**Information supplied:**
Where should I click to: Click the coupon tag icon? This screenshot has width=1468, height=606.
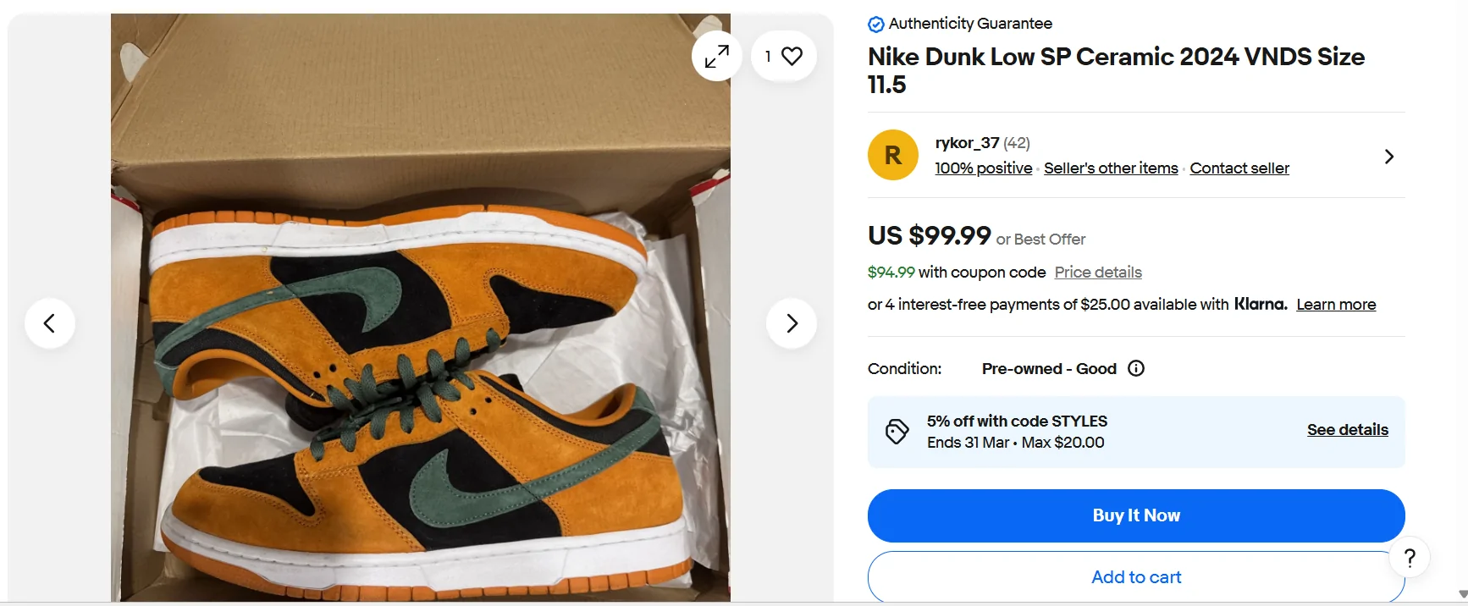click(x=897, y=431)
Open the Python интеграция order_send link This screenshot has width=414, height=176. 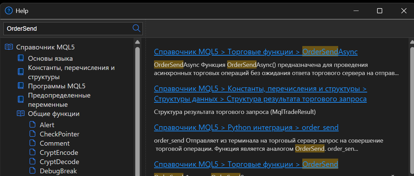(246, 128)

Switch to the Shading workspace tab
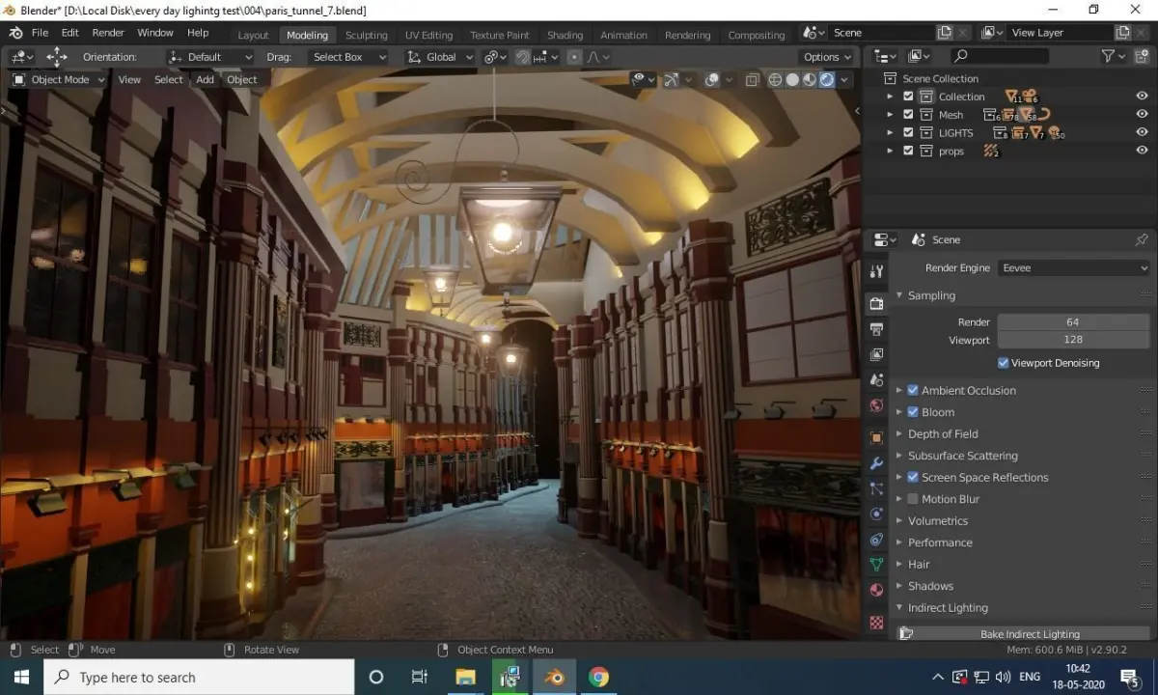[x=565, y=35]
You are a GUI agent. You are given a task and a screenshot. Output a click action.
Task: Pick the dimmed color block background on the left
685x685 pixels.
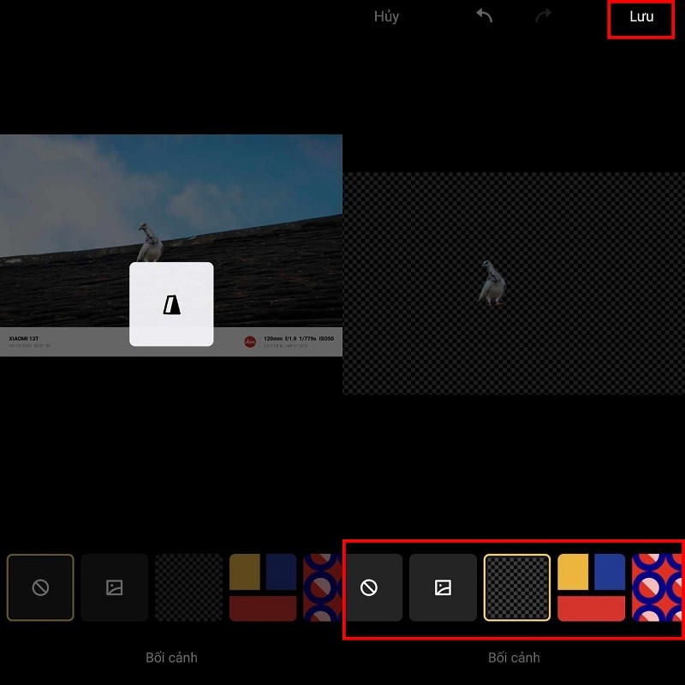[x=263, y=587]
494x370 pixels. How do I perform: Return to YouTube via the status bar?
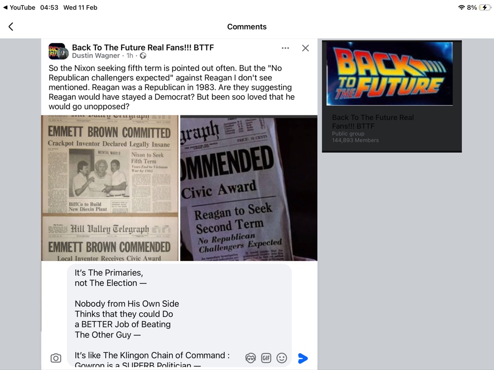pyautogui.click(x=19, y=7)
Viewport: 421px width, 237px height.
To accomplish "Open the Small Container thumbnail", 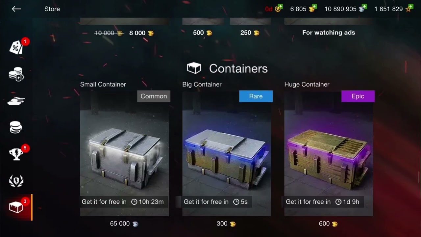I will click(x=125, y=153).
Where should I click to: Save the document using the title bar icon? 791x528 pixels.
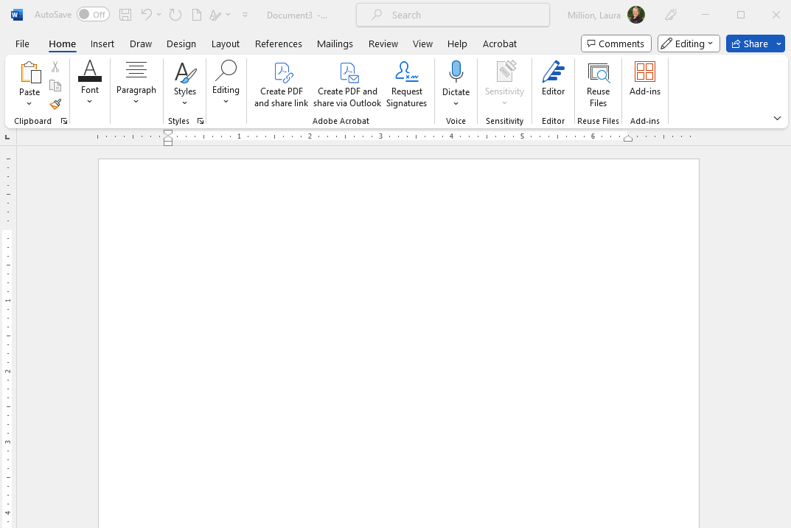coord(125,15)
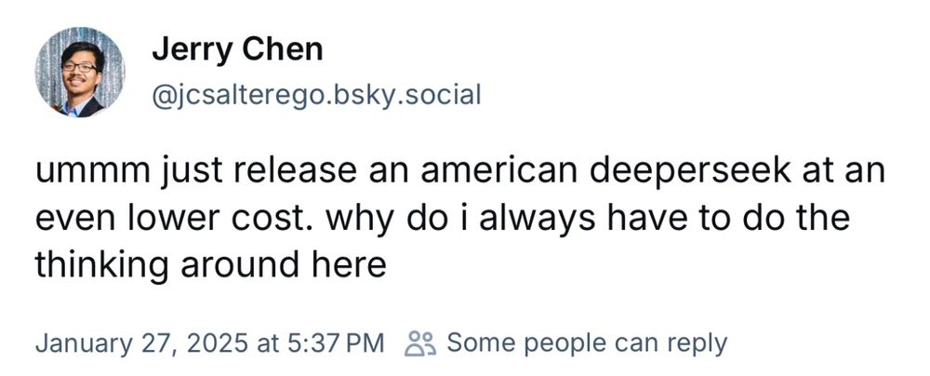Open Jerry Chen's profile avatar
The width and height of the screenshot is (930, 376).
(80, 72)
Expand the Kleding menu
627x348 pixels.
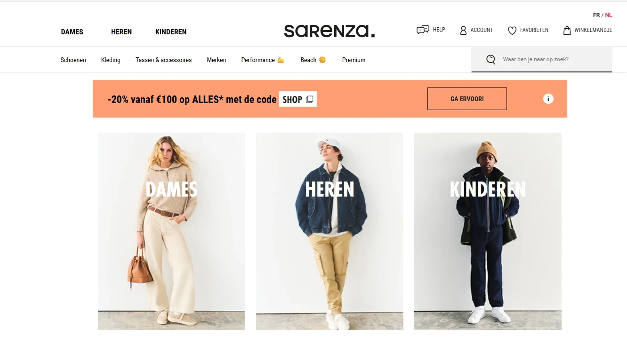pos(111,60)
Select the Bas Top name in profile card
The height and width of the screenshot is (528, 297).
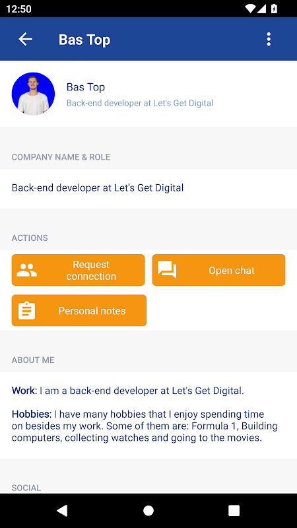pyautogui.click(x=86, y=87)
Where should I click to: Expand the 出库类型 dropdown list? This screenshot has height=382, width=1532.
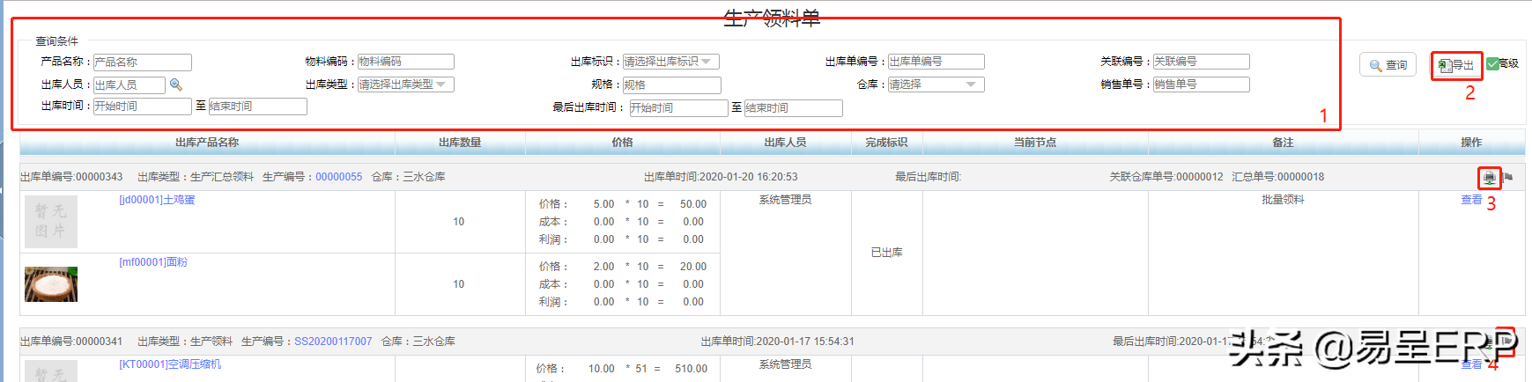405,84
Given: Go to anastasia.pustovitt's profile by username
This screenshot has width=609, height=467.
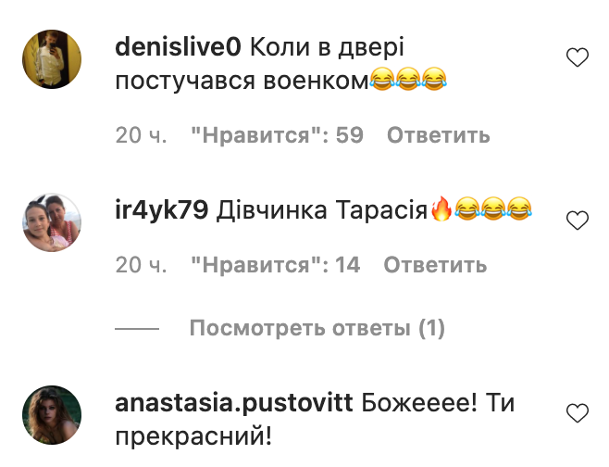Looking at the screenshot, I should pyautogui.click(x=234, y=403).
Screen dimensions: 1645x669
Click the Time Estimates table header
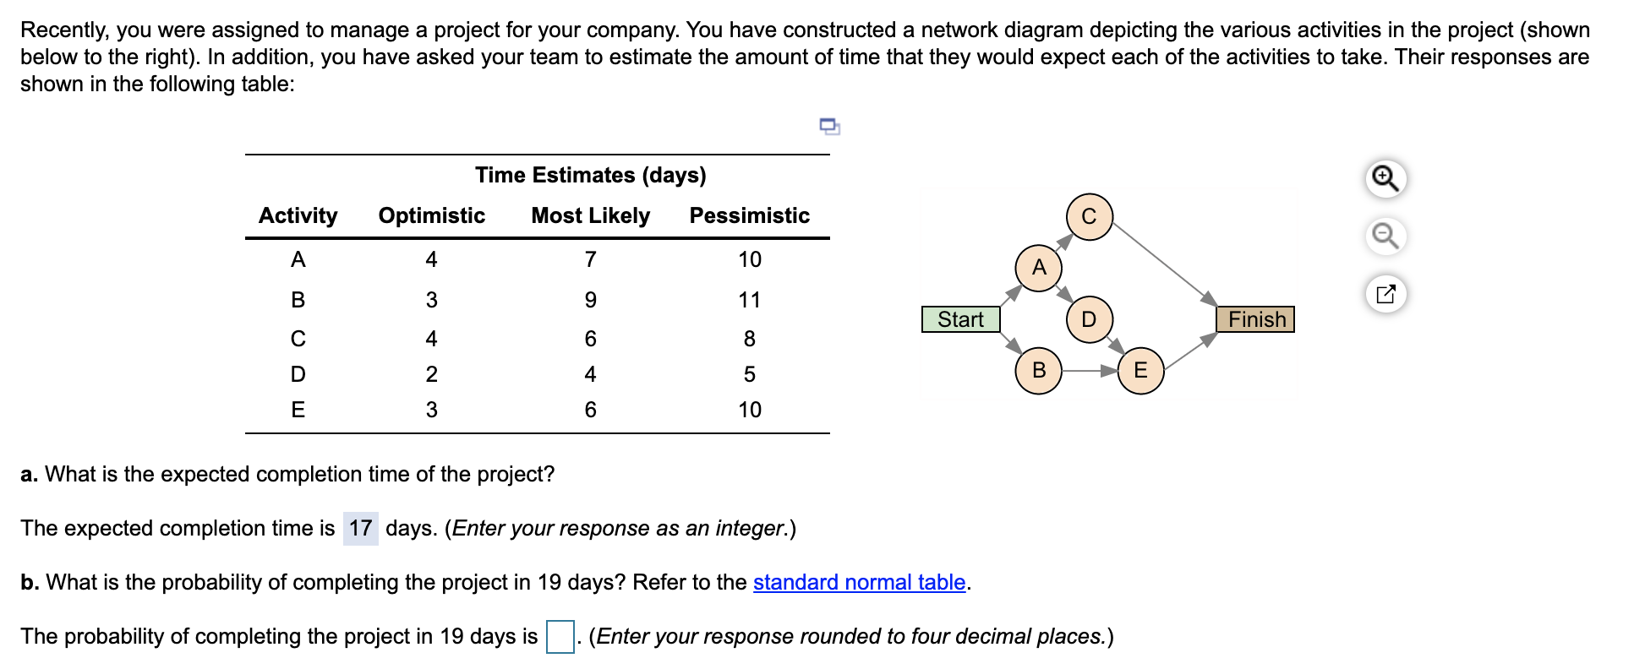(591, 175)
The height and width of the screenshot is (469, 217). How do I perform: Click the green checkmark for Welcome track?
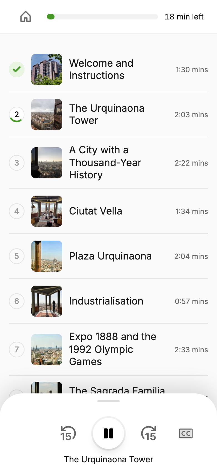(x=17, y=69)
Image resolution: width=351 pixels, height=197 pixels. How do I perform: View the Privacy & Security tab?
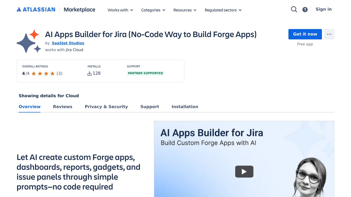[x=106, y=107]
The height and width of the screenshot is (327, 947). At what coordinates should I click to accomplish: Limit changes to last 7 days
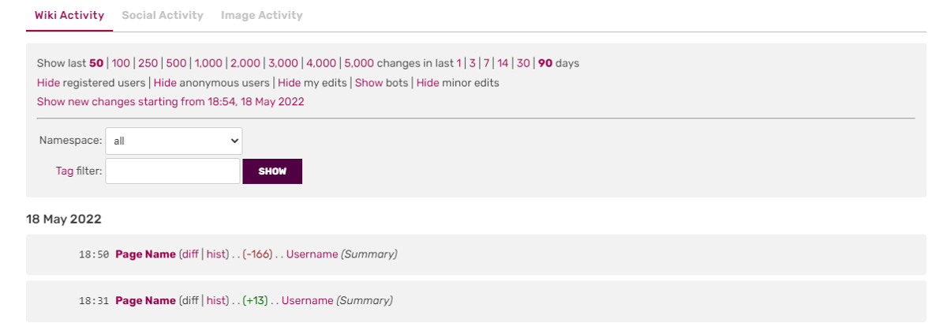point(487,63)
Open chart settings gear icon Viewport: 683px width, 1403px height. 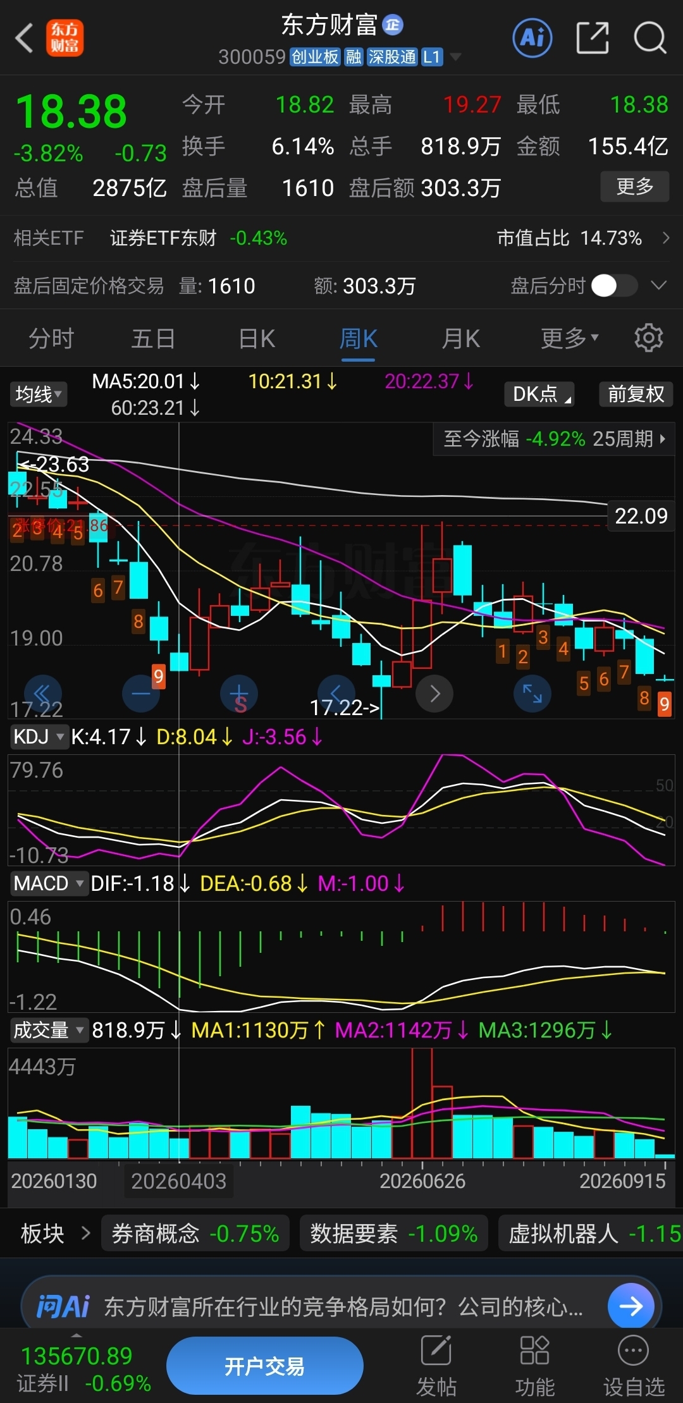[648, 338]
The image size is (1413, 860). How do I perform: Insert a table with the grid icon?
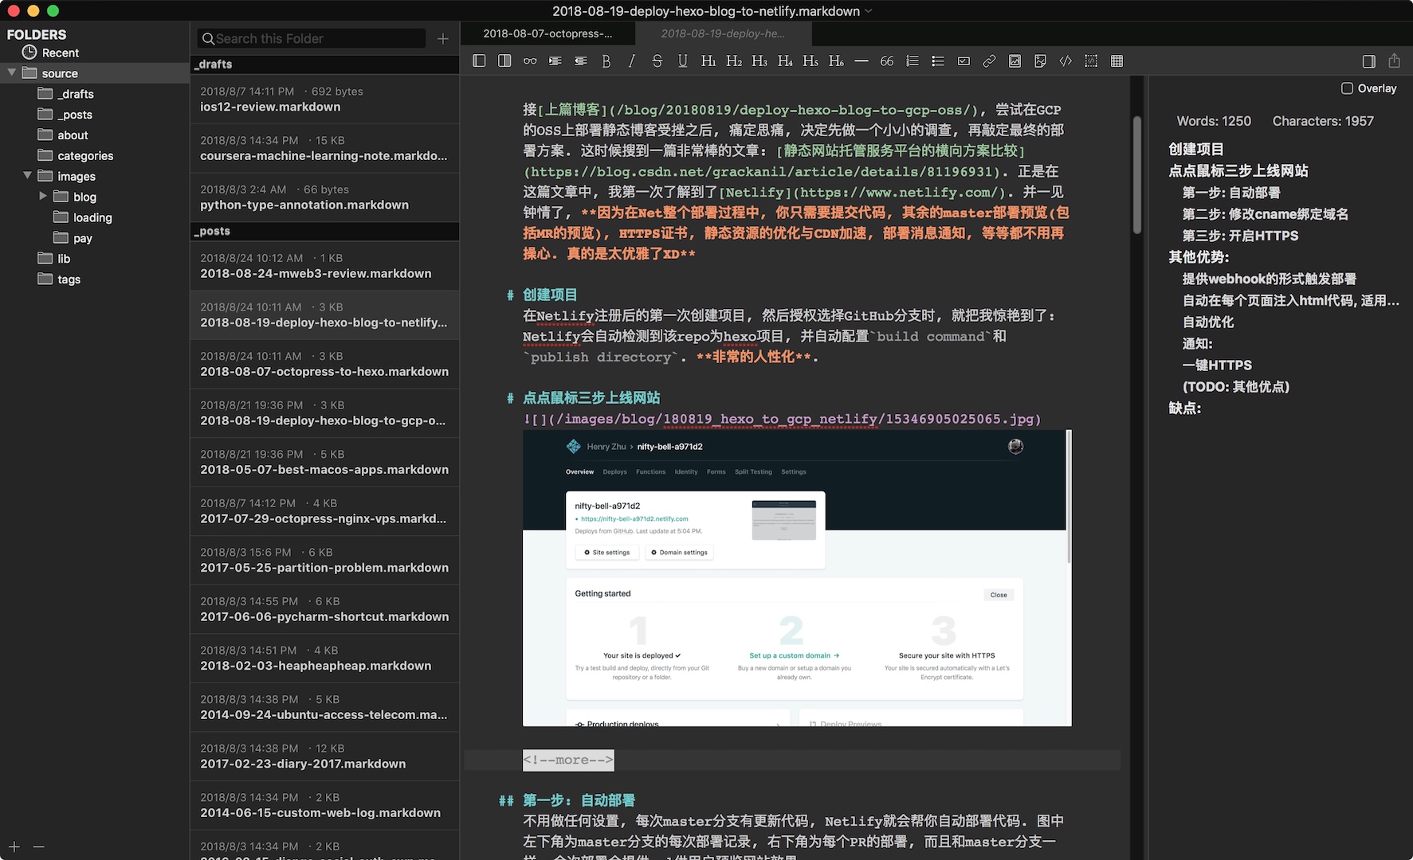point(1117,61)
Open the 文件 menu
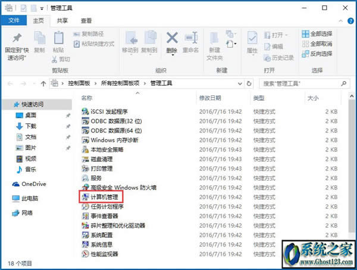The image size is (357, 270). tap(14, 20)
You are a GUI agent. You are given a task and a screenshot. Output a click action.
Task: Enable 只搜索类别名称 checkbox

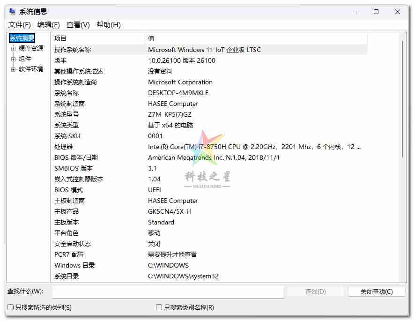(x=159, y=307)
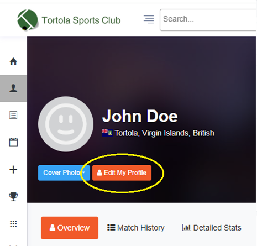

**What you have to do:** Only the lines from the one containing "The image size is (1413, 860)." through the final line of the listing should be reproduced, exactly and with no pictures.

**Response box:**
The image size is (1413, 860). How do I perform: Insert a table with the grid icon?
point(1117,61)
Open the 文件 menu
The image size is (357, 270). tap(14, 20)
You are a GUI agent. You are given a task and a screenshot. Output a click action.
Task: Enable 只搜索类别名称 checkbox

(x=159, y=307)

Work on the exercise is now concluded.